Stated task A: Copy out word for word the rows below, from the line with "Viewport: 627px width, 452px" up to and including the line with "(x=380, y=372)".

Document passage:

Waiting for an internal review by Ministry of Justice of their handling of this request.

Dear Ministry of Justice,

Reference this request. I regret having to submit this additional FOIA request, but while I await a response on the matter below, I seem to be meeting rejection at all stages of enquiry to date:

Mr J Rudkin vs Blackpool Council Case Number: 2408808/2011

"It has been admitted that an error in Tribunal Procedures saw information about my Tribunal Case destroyed before it should have been"

My request is simple to the MOJ (EAT). In order to further pursue a case that was the subject of an Employment Tribunal application (Mr J Rudkin vs Blackpool Council Case Number: 2408808/2011) between 2011 and 2014 (at Appeal), I am trying to gather facts (other than those provided in the two judgements) that I feel have impacted the path of my case after the first hearing. Additional evidence was presented and rejected by the Judge, and misrepresentative and incorrect statements were presented, initial Judges orders were not taken into account, and evidence rejected by Judges based on assumptions drawn from the Respondent's erroneous witness statements.

Stated task B: Continue the Freedom of Information request to the Ministry of Justice from where it stops.

Supplied data:
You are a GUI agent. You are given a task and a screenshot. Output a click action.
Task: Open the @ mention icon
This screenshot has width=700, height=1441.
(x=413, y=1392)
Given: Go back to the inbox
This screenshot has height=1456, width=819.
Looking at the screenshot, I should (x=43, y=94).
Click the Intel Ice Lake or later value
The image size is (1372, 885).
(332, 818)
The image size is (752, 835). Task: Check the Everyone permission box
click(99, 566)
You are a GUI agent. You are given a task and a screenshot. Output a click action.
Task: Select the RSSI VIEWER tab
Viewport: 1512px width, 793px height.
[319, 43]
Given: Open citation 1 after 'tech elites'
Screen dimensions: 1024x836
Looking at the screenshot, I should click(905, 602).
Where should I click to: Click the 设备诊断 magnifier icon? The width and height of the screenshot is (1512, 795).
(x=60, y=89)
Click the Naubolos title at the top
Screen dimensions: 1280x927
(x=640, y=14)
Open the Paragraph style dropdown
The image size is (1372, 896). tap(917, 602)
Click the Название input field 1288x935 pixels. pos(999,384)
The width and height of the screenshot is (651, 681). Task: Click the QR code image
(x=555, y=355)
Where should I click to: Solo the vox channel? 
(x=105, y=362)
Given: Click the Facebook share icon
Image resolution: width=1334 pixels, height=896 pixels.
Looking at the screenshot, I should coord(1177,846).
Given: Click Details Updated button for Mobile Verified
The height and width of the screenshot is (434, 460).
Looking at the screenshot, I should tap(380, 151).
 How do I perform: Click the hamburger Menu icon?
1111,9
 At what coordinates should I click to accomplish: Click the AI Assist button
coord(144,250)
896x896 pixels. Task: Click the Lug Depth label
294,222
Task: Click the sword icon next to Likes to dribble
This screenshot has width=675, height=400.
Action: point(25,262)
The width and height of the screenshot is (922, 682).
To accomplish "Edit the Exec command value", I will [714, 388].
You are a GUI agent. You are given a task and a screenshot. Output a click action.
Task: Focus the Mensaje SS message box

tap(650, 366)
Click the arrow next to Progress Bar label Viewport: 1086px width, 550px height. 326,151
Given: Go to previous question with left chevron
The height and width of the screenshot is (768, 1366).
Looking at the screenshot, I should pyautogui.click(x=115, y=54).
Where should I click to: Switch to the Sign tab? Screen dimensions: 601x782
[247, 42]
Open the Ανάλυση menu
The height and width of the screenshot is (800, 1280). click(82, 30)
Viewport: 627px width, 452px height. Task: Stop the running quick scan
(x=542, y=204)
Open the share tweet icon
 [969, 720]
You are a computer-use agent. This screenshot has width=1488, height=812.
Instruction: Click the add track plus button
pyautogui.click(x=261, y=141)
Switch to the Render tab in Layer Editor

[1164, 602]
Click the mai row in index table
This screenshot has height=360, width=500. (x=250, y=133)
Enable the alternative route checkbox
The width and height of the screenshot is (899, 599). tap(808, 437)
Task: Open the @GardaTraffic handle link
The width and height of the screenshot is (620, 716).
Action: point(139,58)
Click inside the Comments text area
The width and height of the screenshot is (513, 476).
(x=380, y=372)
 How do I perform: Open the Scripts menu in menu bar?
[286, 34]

Exercise output A:
Viewport: 627px width, 452px height. Task: Stop the running quick scan
(x=542, y=204)
Open the share tweet icon
 [969, 720]
You are a computer-use agent. This screenshot has width=1488, height=812.
Instruction: Click the add track plus button
pyautogui.click(x=261, y=141)
Switch to the Render tab in Layer Editor

[1164, 602]
Click the mai row in index table
This screenshot has height=360, width=500. (x=250, y=133)
Enable the alternative route checkbox
The width and height of the screenshot is (899, 599). tap(808, 437)
Task: Open the @GardaTraffic handle link
The width and height of the screenshot is (620, 716).
Action: point(139,58)
Click inside the Comments text area
The width and height of the screenshot is (513, 476).
(x=380, y=372)

Exercise output B:
I respectfully now request the transcripts of the hearing held on Wednesday January 8th 2014 at Fleetbank House (Ref: PA/0940/13/DM, before His Honour Judge Peter Clarke (Sitting Alone)

Yours faithfully,

John Rudkin

Dear Ministry of Justice,

Please pass this on to the person who conducts Freedom of Information reviews.

I am writing to request an internal review of Ministry of Justice's handling of my FOI request 'Employment Appeal Tribunal transcript request'.

I have received no correspondence about this. The latest communication from Manchester EAT follows. This is unacceptable.

From: John Rudkin [email address]
Subject: Re: PA/0940/13/DM - Mr J A Rudkin v Blackpool Council
Date: 9 February 2015 17:26
To: LONDONEAT [email address]
Bcc: John Rudkin [email address]
Dear Ms. Johnson,
Many thanks for your reply to my email, which you are treating as a
second stage complaint.
Please note that I refer directly to your email below:
1) "I regard those records as sufficient indication that it was
sent." If I may respectfully note here that my complaint is that I
did not receive the communication/judgement - thereby making it
impossible for me to have been able to follow it up. I cannot prove
it did not arrive, but I think my comments may help ascertain that
to be true. To date I have responded to all similar judgements and
notices.
"My email of 15th of February 2014 was an attempt to chase up on
the outcome of my EAT - as nothing had been received."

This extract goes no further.